The dietary guidelines state we should avoid foods containing saturated fats when possible, and strive to get most of our fats from unsaturated sources, such as those found in seafood, nuts, seeds, and oils. Historically, these were shown to have a protective effect on the heart.
These claims have been called into question lately, as proponents of the paleo diet claim to have seen vast improvements on their cholesterol and blood pressure while eating large quantities of saturated fats. Is this just anecdotal evidence? Recent studies say no. A review of 72 studies looking for links between dietary fat intake and coronary disease found no definitive link between saturated fats and heart disease. The studies also did not find a protective effect from the so-called “heart healthy” omega-3 and omega-6 polyunsaturated fats.
We must be careful when reading information like this to not overgeneralize. Stating that saturated fats may not be as unhealthy as previously thought is not license to overindulge in fast food and ice cream. The 2010 dietary guidelines state that saturated fats unhealthy, but consider the sources they proceeded to list. The main source in our diets is junk foods, either containing or typically paired with highly refined carbohydrates.
However, consider coconut oil. The popularity of this solid fat has exploded over the past year, with dozens of health benefits attributed to it, including heart health. But it is 92 percent saturated fat! Further studies certainly need to be done to help determine why coconut oil is a beneficial saturated fat, but for now, it’s safe to say that saturated fats as a whole are not a dietary villain, especially when eaten along with other whole, natural foods.
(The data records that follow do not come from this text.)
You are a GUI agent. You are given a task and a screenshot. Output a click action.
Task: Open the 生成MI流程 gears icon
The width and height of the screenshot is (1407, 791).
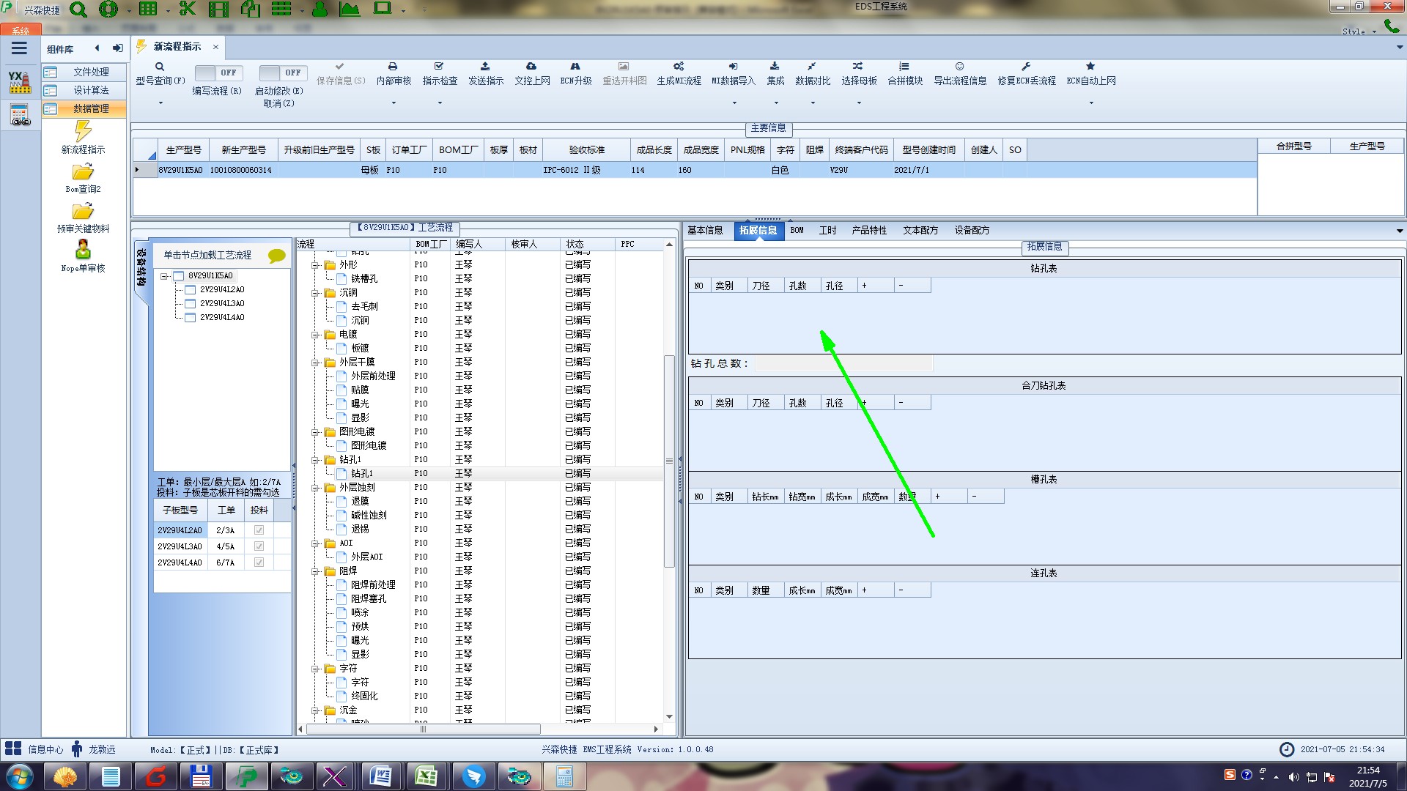click(x=679, y=67)
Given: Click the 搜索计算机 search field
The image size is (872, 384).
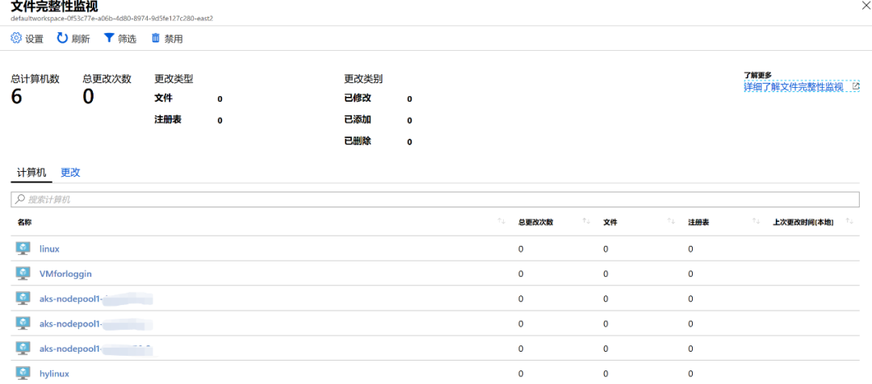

Despite the low-fat craze that began in the 1980s, dietary fat is not a significant cause of body fat. Yes, dietary fats contain more calories per gram than proteins and carbohydrates, but they also keep you full longer and make your food more satisfying. In other words, you will actually feel fuller and eat fewer calories overall when you are eating a diet higher in fat.
Unfortunately, there are no easy rules for nutrition. Just as we eventually discovered that low fat was not the answer, a super high-fat diet will not lead to ultimate health either. The basic, common sense guidelines hold true—eat a varied diet based on real, unprocessed foods. There’s no need to steer clear of saturated fats as long as they fit that description. Sorry, pizza and ice cream don’t count.